O confinamento às divisas paulistas (há poucas exceções, como uma experiência do GPA em Pernambuco) é um indicativo de limitações que as grandes redes têm para expandir seus modelos de proximidade. A começar pelos custos. Embora menores que os “supers” e “hipers”, e que se aproveitam da estrutura já instalada dos grupos, os “mercadinhos” das redes ainda são lojas robustas, com uma operação complexa, com faturamento em uma média de R$ 355 mil por mês.

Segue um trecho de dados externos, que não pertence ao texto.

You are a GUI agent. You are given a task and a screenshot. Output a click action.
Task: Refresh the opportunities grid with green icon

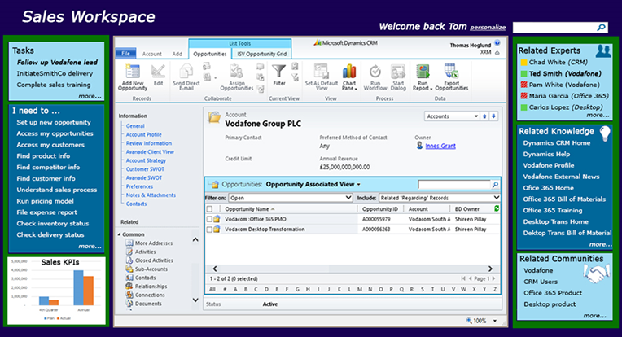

Com um gasto operacional muito alto, os grandes só conseguem entrar em mercados onde podem ter uma margem de lucro grande, avalia o analista de Competitividade do Sebrae, Luiz Claudius Leite. O que é possível com produtos premium, muitas vezes ligados à gastronomia, como queijos, vinhos e chocolates. E que compensam a margem pequena das frutas, legumes e verduras, por exemplo.

Perfil dos pequenos

Nos pequenos, a realidade é diametralmente oposta, como mostra um mapeamento do setor feito pelo Sebrae. Um em cada oito minimercados é tão pequeno que sequer chega a faturar R$ 5 mil em um mês. Um quinto deles se enquadram como microempresas (faturam até R$ 30 mil). E mais da metade não chega a ter mais do que quatro funcionários.

O Sebrae leva em conta pequenos negócios com até quatro caixas registradoras e faturamento anual de até R$ 4 milhões. E estima que eles respondem por 6% do PIB do país — 35% das vendas do setor supermercadista.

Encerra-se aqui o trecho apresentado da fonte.